■ **Description of the task**
Copy out the review of The Golden Scorpion below word for word, from its title to its last sentence.

■ **Passage to read**
****************
The Golden Scorpion: Review


The Golden Scorpion by Sax Rohmer is one of many "Yellow Peril"-type adventure/mystery stories from the early 20th Century. Trading heavily on Western fears and the "mysteries of the Orient," super-villains from the East like Rohmer's Dr. Fu Manchu and the titular Scorpion of this story were presented as evil Chinese master criminals out to destroy Western Civilization. If you want your mysteries politically correct or sanitzed, then these stories are not for you. If you want a peek at the mind-set of the time period, then this will show you Western prejudices in full flower. It is obvious that Scotland Yard and the master detective from France (who have joined forces in this story) should look for the villain among the inhabitants of the Chinatown area of London. There is evil abroad--therefore it must be of Chinese origins. Any hint of the exotic is bad...and those hints point directly at China.
****************
■ **Data shown**

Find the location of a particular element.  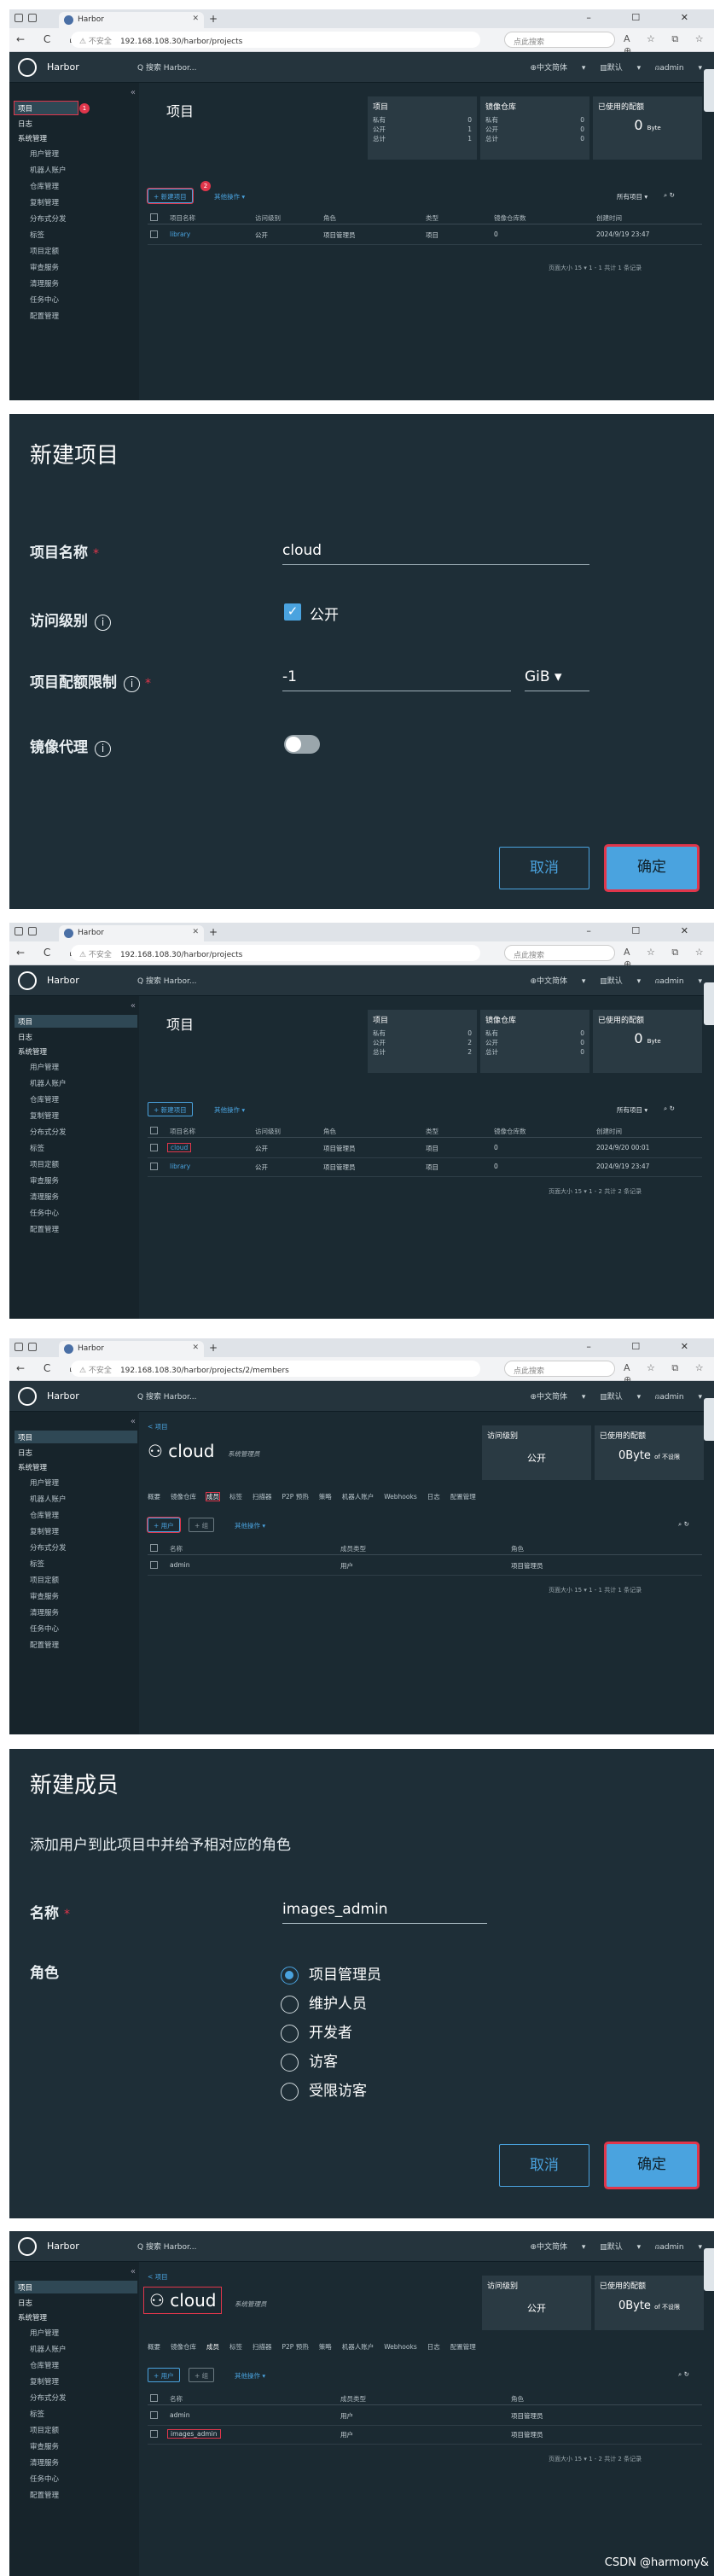

tab-summary: 概要 is located at coordinates (154, 2347).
****************
■ **Answer space**
The Golden Scorpion: Review


The Golden Scorpion by Sax Rohmer is one of many "Yellow Peril"-type adventure/mystery stories from the early 20th Century. Trading heavily on Western fears and the "mysteries of the Orient," super-villains from the East like Rohmer's Dr. Fu Manchu and the titular Scorpion of this story were presented as evil Chinese master criminals out to destroy Western Civilization. If you want your mysteries politically correct or sanitzed, then these stories are not for you. If you want a peek at the mind-set of the time period, then this will show you Western prejudices in full flower. It is obvious that Scotland Yard and the master detective from France (who have joined forces in this story) should look for the villain among the inhabitants of the Chinatown area of London. There is evil abroad--therefore it must be of Chinese origins. Any hint of the exotic is bad...and those hints point directly at China.